Muse Spark’s core capability is simultaneous processing of voice, text, and vision — not simple concatenation, but native fusion. It supports both “Instant” quick response and “Thinking” deep reasoning modes, and can run multiple sub-agents in parallel for complex tasks.
On capital expenditure, Meta spent $70-72 billion in 2025, increasing to $115-135 billion in 2026. Zuckerberg stated in the January earnings call: “We rebuilt the foundation in 2025, now we’re rolling out new products in the coming months.”

III. Glasses Data Shines, Meta Goes All In
Ray-Ban Meta glasses’ market performance is Meta’s core confidence in betting on wearables.
Q1 2026 earnings show AI glasses DAU tripled year-over-year. Zuckerberg called it “one of the fastest-growing consumer electronics categories.”
In the global AI glasses market, Meta leads with 85.2% share.
The update rollout starts in the US and Canada, with screen-equipped versions arriving in summer. This means every frame users see through their glasses, AI can understand in real-time and converse instantly.
Additionally, WhatsApp, Instagram, Facebook, Messenger, and Threads will fully integrate Meta AI across search, group chats, and posts.
IV. Meta’s Ambition Extends Beyond Better Glasses
These three updates appear as feature upgrades, but本质上 represent an entry point war.
Bringing “Live AI” to mobile cultivates user habits — getting users accustomed to asking AI questions through their camera. When glasses experience becomes good enough, migration cost approaches zero.
Voice conversation naturalness improvements solve wearable device interaction bottlenecks. Glasses have no keyboard; voice is the only efficient input method. Interruption, topic switching, and multilingual support determine whether users are willing to talk to their glasses in public.
Muse Spark going proprietary copies OpenAI’s playbook — building moats with proprietary models. Open-source Llama builds reputation; proprietary Muse Spark generates revenue.
Most noteworthy is the prototype of “proactive AI.”
In shopping scenarios, AI automatically integrates web results, filters by price/style/distance, presents maps, even @ brand creators. This isn’t search; it’s intent prediction. When AI can “see” products you see, “hear” your needs, and “proactively” push solutions, it ceases being a tool — becoming a shopping guide, secretary, translator, and photographer combined.

V. Meta Can’t Wait to Take Mobile’s Lunch
Meta’s anxiety hides in the data. 85.2% market share looks impressive, but the overall AI glasses market remains small.
$115-135 billion capital expenditure converts to nearly trillion RMB.

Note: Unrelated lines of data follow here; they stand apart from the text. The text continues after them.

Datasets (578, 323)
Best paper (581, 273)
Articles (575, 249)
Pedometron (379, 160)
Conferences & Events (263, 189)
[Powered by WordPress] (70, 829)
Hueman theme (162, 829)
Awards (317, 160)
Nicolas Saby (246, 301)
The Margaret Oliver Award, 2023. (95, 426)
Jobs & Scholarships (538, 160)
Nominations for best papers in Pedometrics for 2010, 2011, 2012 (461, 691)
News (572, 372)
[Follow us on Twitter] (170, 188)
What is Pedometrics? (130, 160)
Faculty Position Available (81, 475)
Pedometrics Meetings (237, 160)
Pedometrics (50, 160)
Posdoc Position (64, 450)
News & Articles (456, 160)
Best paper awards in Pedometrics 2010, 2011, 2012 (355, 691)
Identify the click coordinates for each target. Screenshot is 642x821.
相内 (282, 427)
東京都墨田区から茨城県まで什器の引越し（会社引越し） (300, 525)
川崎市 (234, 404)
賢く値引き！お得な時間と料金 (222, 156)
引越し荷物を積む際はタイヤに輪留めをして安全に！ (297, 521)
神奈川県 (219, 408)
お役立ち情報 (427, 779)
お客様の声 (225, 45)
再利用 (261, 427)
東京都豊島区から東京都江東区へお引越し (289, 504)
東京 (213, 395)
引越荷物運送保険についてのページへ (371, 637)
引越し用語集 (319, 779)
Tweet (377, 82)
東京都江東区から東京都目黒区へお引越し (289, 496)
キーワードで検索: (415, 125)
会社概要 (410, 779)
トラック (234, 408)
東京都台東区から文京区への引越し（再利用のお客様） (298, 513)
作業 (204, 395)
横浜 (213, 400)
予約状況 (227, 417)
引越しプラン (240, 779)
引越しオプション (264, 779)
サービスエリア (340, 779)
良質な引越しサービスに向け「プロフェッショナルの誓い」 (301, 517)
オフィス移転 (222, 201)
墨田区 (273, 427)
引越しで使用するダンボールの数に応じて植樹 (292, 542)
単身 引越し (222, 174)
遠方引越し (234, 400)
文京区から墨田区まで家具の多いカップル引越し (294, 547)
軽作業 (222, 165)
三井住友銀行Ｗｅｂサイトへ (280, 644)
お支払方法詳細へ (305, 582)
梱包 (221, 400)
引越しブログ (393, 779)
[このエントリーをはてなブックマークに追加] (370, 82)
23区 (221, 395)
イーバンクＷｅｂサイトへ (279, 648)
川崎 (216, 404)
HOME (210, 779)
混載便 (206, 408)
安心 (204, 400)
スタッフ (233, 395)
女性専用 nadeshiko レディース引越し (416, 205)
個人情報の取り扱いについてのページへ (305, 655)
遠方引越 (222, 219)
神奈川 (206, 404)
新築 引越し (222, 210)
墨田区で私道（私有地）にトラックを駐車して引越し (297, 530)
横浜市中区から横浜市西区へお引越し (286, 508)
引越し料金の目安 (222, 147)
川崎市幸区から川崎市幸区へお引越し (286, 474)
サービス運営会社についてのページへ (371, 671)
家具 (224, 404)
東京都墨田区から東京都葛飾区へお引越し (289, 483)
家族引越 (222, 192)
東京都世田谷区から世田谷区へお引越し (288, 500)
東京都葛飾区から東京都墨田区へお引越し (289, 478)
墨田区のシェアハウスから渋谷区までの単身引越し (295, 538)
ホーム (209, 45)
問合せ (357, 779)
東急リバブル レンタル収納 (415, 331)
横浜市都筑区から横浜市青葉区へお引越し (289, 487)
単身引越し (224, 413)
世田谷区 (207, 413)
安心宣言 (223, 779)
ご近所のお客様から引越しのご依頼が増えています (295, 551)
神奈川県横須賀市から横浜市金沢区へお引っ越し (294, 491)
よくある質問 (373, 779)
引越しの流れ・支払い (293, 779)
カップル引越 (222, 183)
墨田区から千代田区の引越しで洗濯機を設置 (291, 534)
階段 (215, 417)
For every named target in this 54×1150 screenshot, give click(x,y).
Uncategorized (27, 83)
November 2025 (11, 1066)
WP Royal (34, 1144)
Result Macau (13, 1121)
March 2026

If AI glasses cannot transform from “novelty toys” to “daily necessities,” Meta’s earnings will suffer.
So Meta’s strategy is clear —
First cultivate users through mobile apps, then harvest scenarios with glasses, finally lock in stickiness through ecosystem.
But the question remains: do users really need a pair of always-online AI glasses?
VI. Conclusion: Everywhere is the Answer, and the Question
Meta says AI should live Everywhere.
This answer is grand, but also exposes a problem: when AI is everywhere, do users still have the right to be “offline”?
Glasses are more intimate than phones, more concealed, harder to ignore. Every frame they see becomes AI training data. Whether Meta’s privacy policy can keep pace with hardware penetration is the biggest variable ahead.
Meta is betting $115 billion that AI glasses will become the next computing platform.
Whether this money burns a future or not, we’ll see in H2 2026.